Don’t tell boss baby not to sweat the small stuff! 

“It’s hard not to minimise the hardship she genuinely feels over the sequence of brushing teeth and combing her hair being out of order to her, and the screaming it produces when we get it wrong,” writes “Mummy” columnist KATE MEIKLE as her “boss baby” turns four.  

YOU might be familiar with some of this column’s tales of my “boss-baby” daughter, who from a very young age became the undisputed boss of our family. 

People often ask how the boss baby is going, I get the feeling we are not alone, that others have little boss babies in their families, too – interesting they are usually little girls I might add – and can sympathise with my plight. It’s been a while between columns, and we are a few weeks from her fourth birthday, so I thought it timely to reflect on her reign. 

The curse of being the younger child is that, despite the well-meaning intentions of their parents, they are always compared to what the elder child did. Sorry, we just can’t help it, kiddo. 

As I frequently and desperately run out of parenting tricks, I so dearly wish our two kids were the same. 

But in our case, our son and daughter could not be more different. 

Her brother seeks the solitude of his imagination through train tracks and Lego but boss baby, who doesn’t care for many toys as a rule, prefers to be in the real world, constantly in our faces. 

Being the youngest, she came into the chaos of our home already bustling with life with a toddler, so being with others (and dominating) became her second nature. 

From the time she decided at 18 months to have a shower for the first time by herself pronouncing: “I do it myself” and shutting the shower door behind her, screaming during every change of her clothes as a baby until I realised she wanted to choose and dress herself, to the time we went to a bike shop to get the kids their first bikes and she tenaciously hopped on the first pink bike she saw and rode it out the door with us trailing behind, our boss baby was destined to rule. 

She’s a tough cookie, our boss baby. She doesn’t back down from a fight easily, often reaching the screaming pinnacle and needing some time out. We’ve tried stickers and think they are working… her “staying calm” chart is helping keep her in the “green” zone more often than not.

The order in which things are done has never been easy for her to loosen her control over. Who gets out of the bath first, who opens the door, which colour bowl she eats out of have all been well-trodden battlefields. It’s hard not to minimise the hardship she genuinely feels over the sequence of brushing teeth and combing her hair being out of order to her, and the screaming it produces when we get it wrong. 

Telling a three-year-old not to sweat the small stuff doesn’t work, unfortunately. 

I so regret buying a fun rainbow set of plates, bowls and cutlery with the endless colour combinations as she has decisions to make at every mealtime… word to new parents, just buy them all one colour and your life will be joyous, I promise. 

The boss baby is relentlessly competitive – a trait that will serve her well in her future, I’m sure. Where her brother is more sensitive and emotional, she’s more impulsive, tenacious, risk-taking and stubborn. 

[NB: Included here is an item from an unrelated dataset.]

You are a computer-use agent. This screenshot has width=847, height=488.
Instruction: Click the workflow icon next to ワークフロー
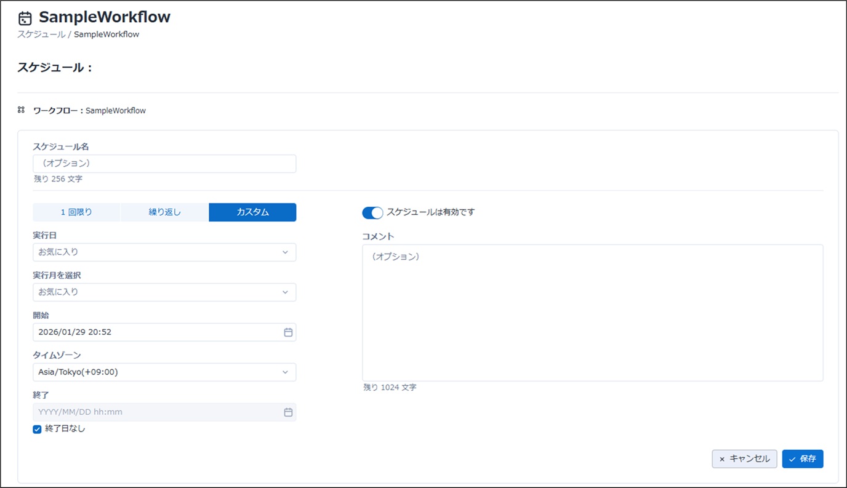pos(21,110)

In a world where girls are told we are the emotional ones, it’s the complete opposite in my house and I am happy with that. If we have our concerns about her, it’s about building compassion, friendships and “softening” her determined little heart to include others and give and take. 

Lately, we’ve seen a softening in her demeanor, at her new school she’s made friends after cautiously sizing them and her teachers up. She’s more settled by the routine that school gives her and is loving it. 

Perhaps that’s the gift of turning four. 

Where does she get it from? Her great granny was a fiesty woman who ruled her family with love and strength – she called a spade a spade and she didn’t hold back from holding the odd grudge. As a 100-year-old she told me about a wedding she attended in her 30s in which she was seated on the kids’ table. She never got over that slight and the bride and groom were literally struck off her list. It’s the fire in her character that served granny well through her very long life and you bet that I can see it glimmering in my boss baby’s eyes. 

Long may she rule. Happy Birthday, my darling girl.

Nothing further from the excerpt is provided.